Far from the gilded spires and whispering corridors of Norwich Palace, in the mist-shrouded valley of Marylil where the river bent slow and silver around crumbling stone cottages lived a woman who no longer answered to the name Juliet.

She had been Juliet Morre once: daughter of Elias Morre, the finest apothecary in three counties, and Livia, whose gentle hands could soothe a fevered child with nothing more than a lullaby and a cool cloth. The family had been respected, prosperous in a quiet way her father's shop fragrant with dried lavender, feverfew, and the sharp green bite of yarrow. Juliet had learned at his side from the moment she could toddle: how to grind roots without bruising them, how to read the pulse in a wrist like a secret language, how to listen when the body spoke of what the tongue could not.

Then came the black fever.

It swept Marylil like a scythe in late autumn, reaping the young and the old without mercy. Her mother went first quietly, in the night, her hand limp in Juliet's. Her father followed three days later, coughing blood onto the very mortar he had taught her to use. The last of her kin, little brother Tomas, barely seven, slipped away whispering for water that never came.

Juliet survived. Barely.

When the fever finally retreated, it left her alone in a house that smelled of death and empty cradles. The villagers those few who remained looked at her with pity, then suspicion. A young woman alone, clever with herbs, untouched by plague while so many perished… whispers started. Witch. Poisoner. Cursed.

She heard them. She felt the eyes on her back when she walked to the river for water, the way children were pulled indoors as she passed.

She fled to a small village called Lowmere. Old enough to take care of her self ,she sold what little remained and sought refuge in an unfamiliar place she had never been to .There also the fever had shook the village.

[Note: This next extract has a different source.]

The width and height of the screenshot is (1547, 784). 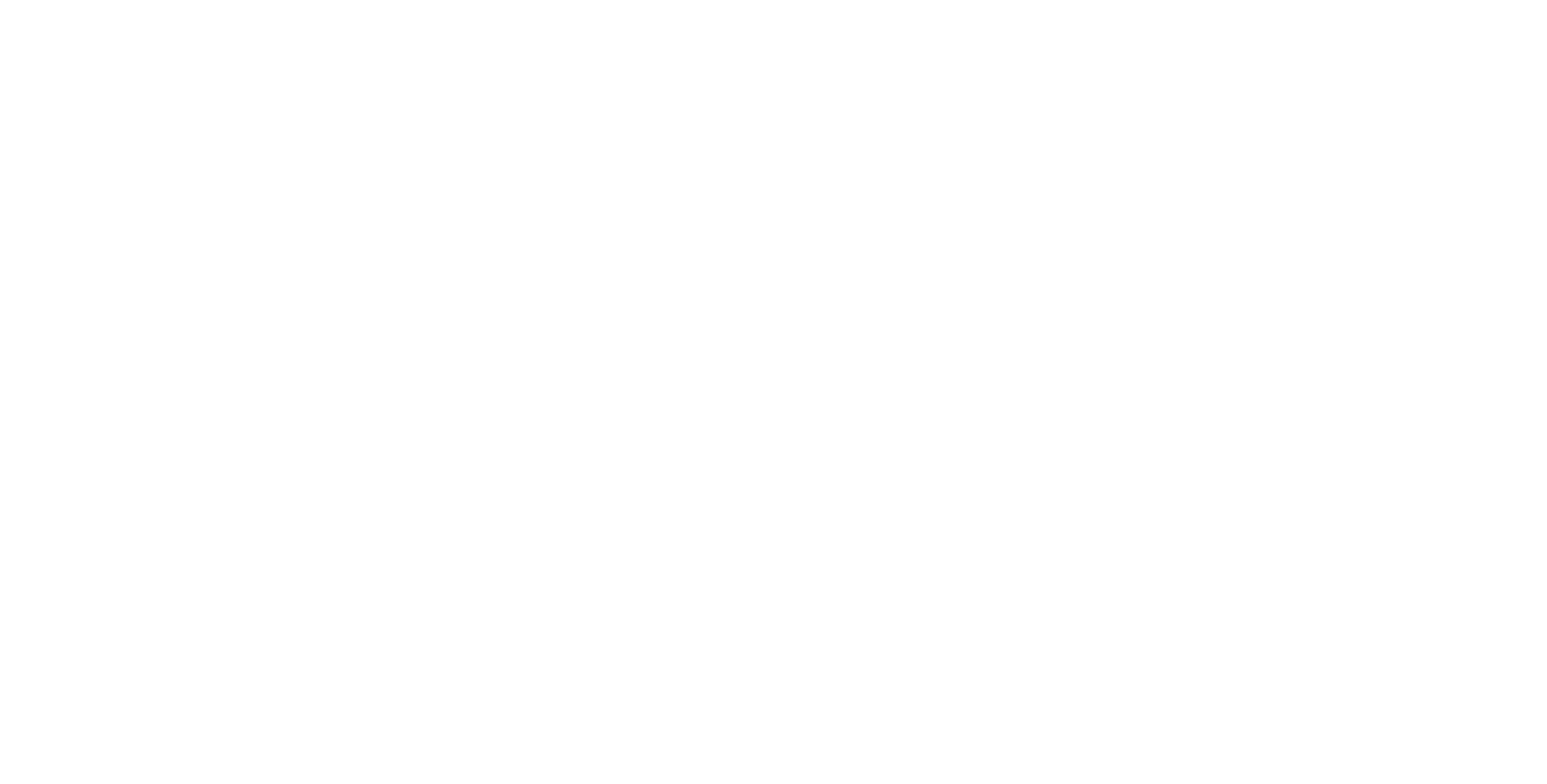 I want to click on 'Supply Shortages And Port Delays Driving Holiday Shoppers To Start Early This Season', so click(x=647, y=515).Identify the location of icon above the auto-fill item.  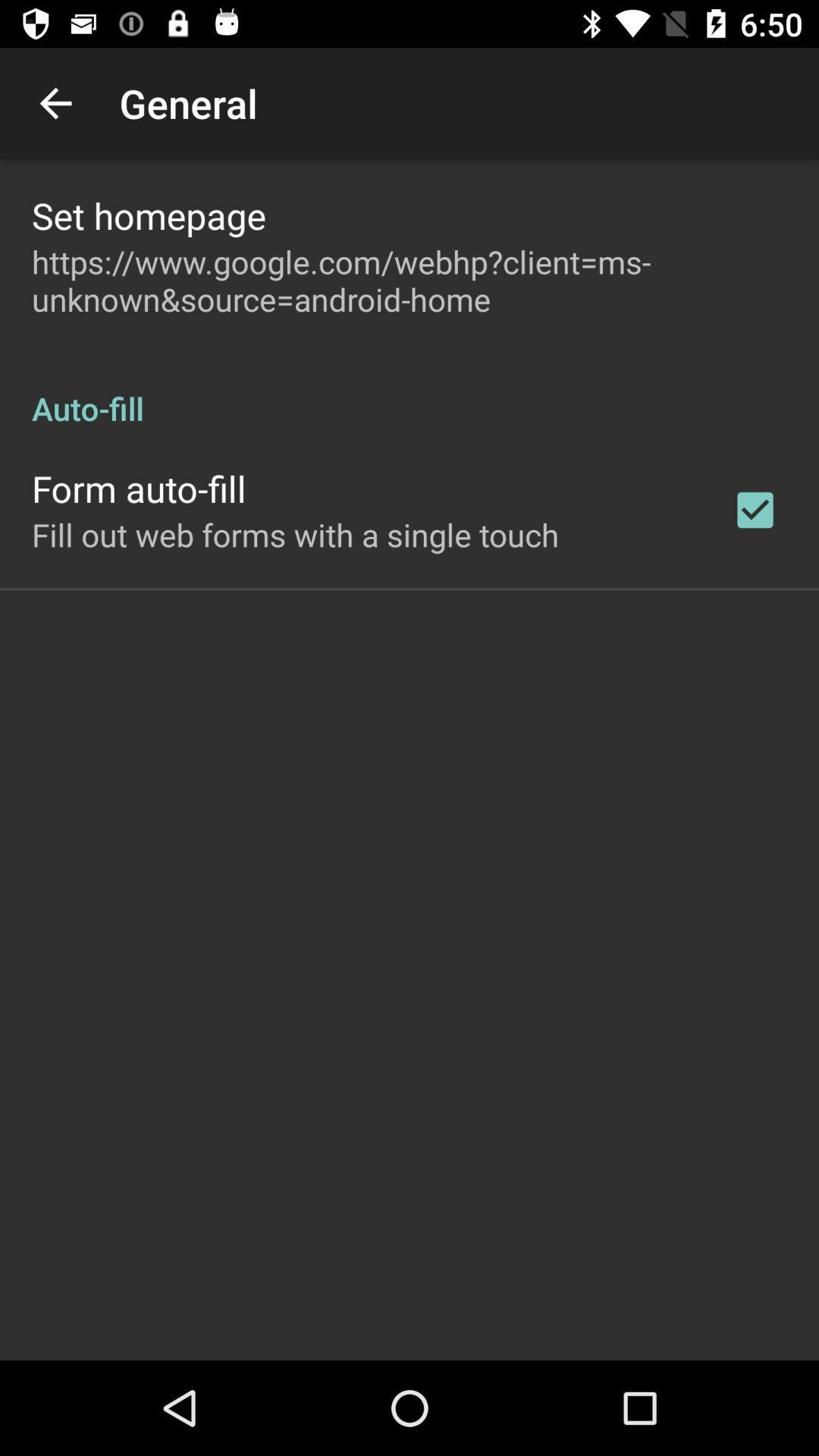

She cut her hair with her father's old shears long chestnut waves falling to the floor like shed grief until only a short, boyish crop remained. She bound her breasts flat with linen strips until breathing hurt, wrapped her hips in coarse wool to hide their curve, and practiced lowering her voice until it came out steady, rough-edged, convincingly male. She took her father's surname and his simplest robes: plain gray wool, a hooded cloak, a leather satchel always at her side.

She became Julian Morre.

The name felt like armor.

At first she moved only at night leaving poultices on doorsteps for coughing children, willow-bark tea for aching joints, feverfew bundles tied with red thread for women whose monthly pains doubled them over. She never asked for coin. She never showed her face.

Word spread slowly, then swiftly.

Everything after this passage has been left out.